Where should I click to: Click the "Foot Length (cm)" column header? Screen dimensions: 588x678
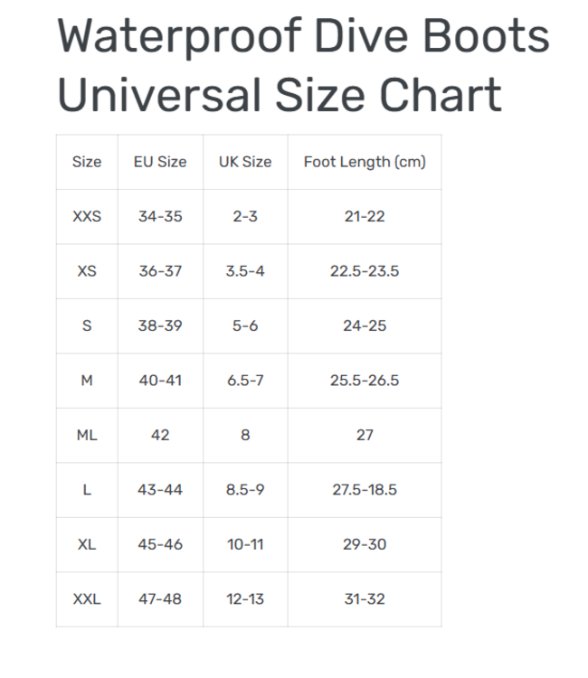pyautogui.click(x=365, y=162)
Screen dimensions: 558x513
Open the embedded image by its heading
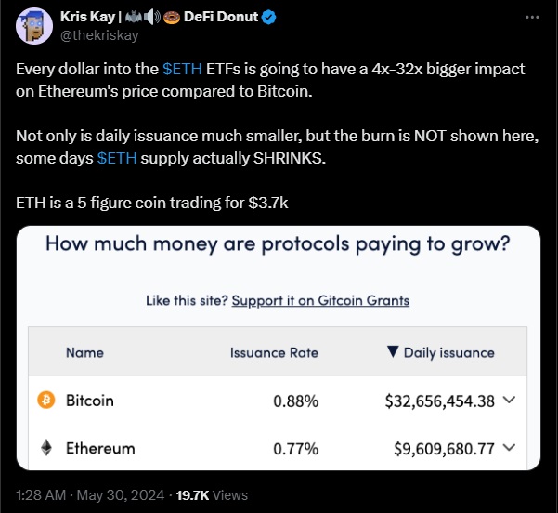pos(278,245)
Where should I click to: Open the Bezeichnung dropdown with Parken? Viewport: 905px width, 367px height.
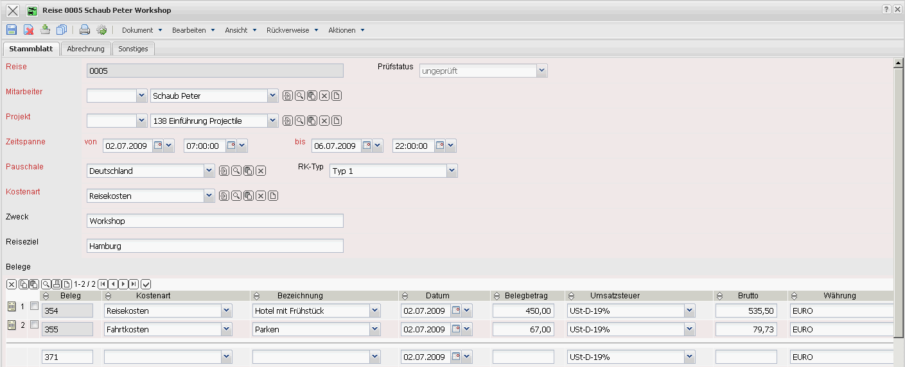[374, 330]
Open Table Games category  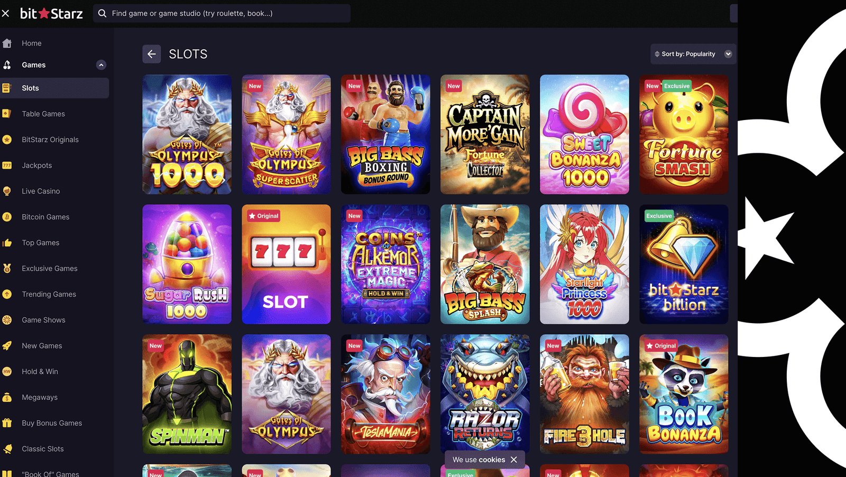pyautogui.click(x=43, y=114)
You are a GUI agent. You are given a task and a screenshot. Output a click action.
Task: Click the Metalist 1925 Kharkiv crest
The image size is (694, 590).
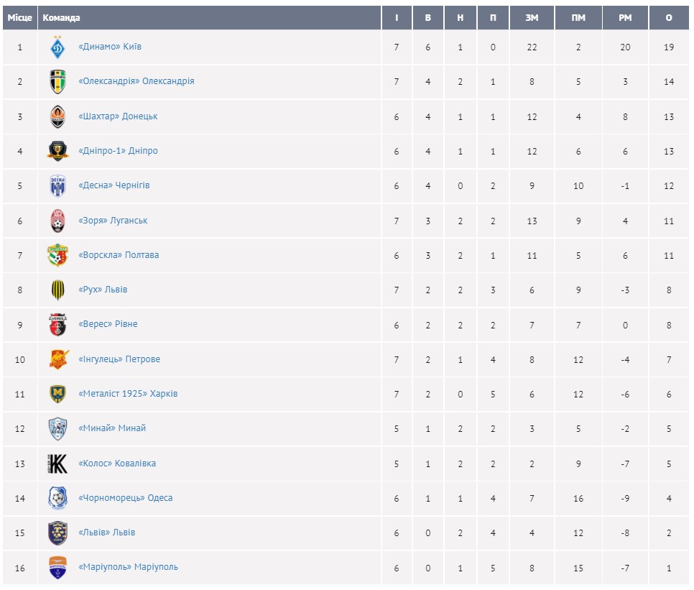coord(57,394)
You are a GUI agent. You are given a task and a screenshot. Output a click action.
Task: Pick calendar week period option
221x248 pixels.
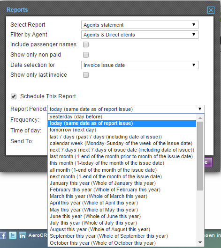tap(122, 143)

**Work order:**
Beginning with the line that holds "The image size is (694, 590)." and continuing to the end of the entries above, set down each line exactly, both ends included; include no pictures.

**Task answer:**
The image size is (694, 590).
coord(57,394)
You are a GUI agent. You are given a task and a screenshot. Output a click action.
Task: Pick calendar week period option
221x248 pixels.
tap(122, 143)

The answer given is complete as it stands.